En eso estaba, cuando bebía la décimo tercera taza de café del día. Eran las seis, y la muerte, atractiva y silenciosa volvió a hacerse partícipe y dueña de mis pensamientos que viajaban en el pasado feliz. Volver a estar con él, era lo único que yo quería y quizás si al final terminaba yéndome podría acompañarlo en su viaje. Probablemente no era demasiado tarde. Le alcanzaría, volvería a verlo y escuchar el sonido de su risa. A sentir en mi cuerpo el brillo magnífico de sus ojos marrones mirándome y haciéndome enamorar otra vez. Definitivamente todo aquello parecía algo sensacional, y lo mejor de todo, era la seguridad que me daba pensar en eso. Pensar que si tomaba la decisión y finalmente moría, lo vería a él y partiríamos juntos. Estaría con él y le hablaría una vez más. Le besaría una vez más. Le haría el amor una vez más. Ya casi tomaba la decisión final cuando la campanada inoportuna del teléfono me interrumpió. Contesté.

–Hola –dije con pesadumbre. Era una de mis amigas preguntándome que si iría al día siguiente a trabajar. Le respondí que sí, pero mientras escuchaba sus palabras por medio del aparato pensé que era el único contacto humano que tenía desde que él había muerto y entonces sentí que no era nada especial, que todo había cambiado. Sentía que ahora que había casi que saboreado el gusto que da la muerte por el amor no valía la pena quedarse más en aquel mundo. No quise dar explicaciones luego de que cambié mi respuesta a no; así que colgué el teléfono con un tímido adiós que sería el último y subí a mi habitación.

Desde hacía dos semanas no detallaba tan bien mi habitación. Era una estancia grande, cómoda, acogedora. Pero llena de la presencia del recuerdo de su muerte y la tristeza que ella me había causado. Ya sentía imposible el estar allí. Me cambié de ropa, bajé y fui a la farmacia más cercana. Compré varias cosas, cualquier cosa, y regresé a mi casa. Antes de cerrar la puerta de la entrada eché un último vistazo al mundo. ¡Que banal me parecía!
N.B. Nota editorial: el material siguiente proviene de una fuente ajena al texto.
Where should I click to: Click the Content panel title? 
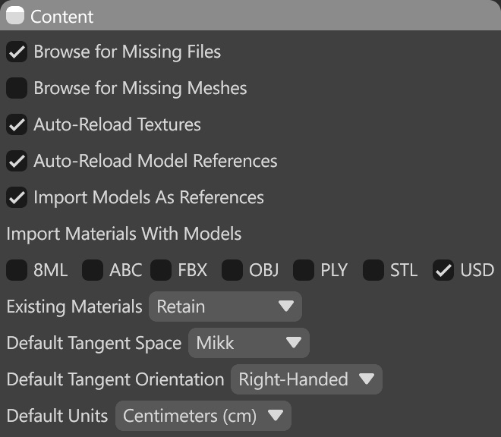(x=62, y=16)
Entré finalmente a la casa y fui directo a la cocina, llené un vaso con agua y me senté. Veía una hilera de pastillas blancas, amarillas y unas verdes. Todas tentándome. Todas garantizándome un boleto a una vida eterna y feliz junto a mí amado… Todas me incitaban y todas ganaron. Las tomé, las puse en mi boca y bebí el agua. De inmediato comencé a sentir como el líquido tibio descendía por mi garganta junto con todos los comprimidos. Luego de haber tragado todo, me sentí un poco mareada y fui hasta el bar de la sala, saqué una botella del whiskey más añejo que tenía y bebí, bebí sabiendo que quizás era la última vez, bebí recordando toda mi vida en un segundo, bebí con una visión de un mundo que se perdía a lo lejos. Un mundo en el que yo era un punto brillante que perdía más y más luz hasta desaparecer por completo. Ya no veía nada, mi cabeza me dolía, mi estómago ardía al igual que mi garganta y comenzaba a sentir como muertas mis extremidades. Vi un punto de luz que se acercaba a mí. Era como una inmensa estrella. Yo sentí deseos de tocarla pero se me hizo imposible, no podía moverme de donde estaba. Sin embargo, ella se fue acercando a mí. Poco a poco su luz fue haciéndome perder más y más la visión. Y experimenté la muerte. No vi nada, no sentí nada, no escuché nada. Era entonces la muerte como estar en la nada, en ningún lugar. Todavía estaba consciente de lo que pasaba, es decir, que la vida sí continuaba. Sí había un después.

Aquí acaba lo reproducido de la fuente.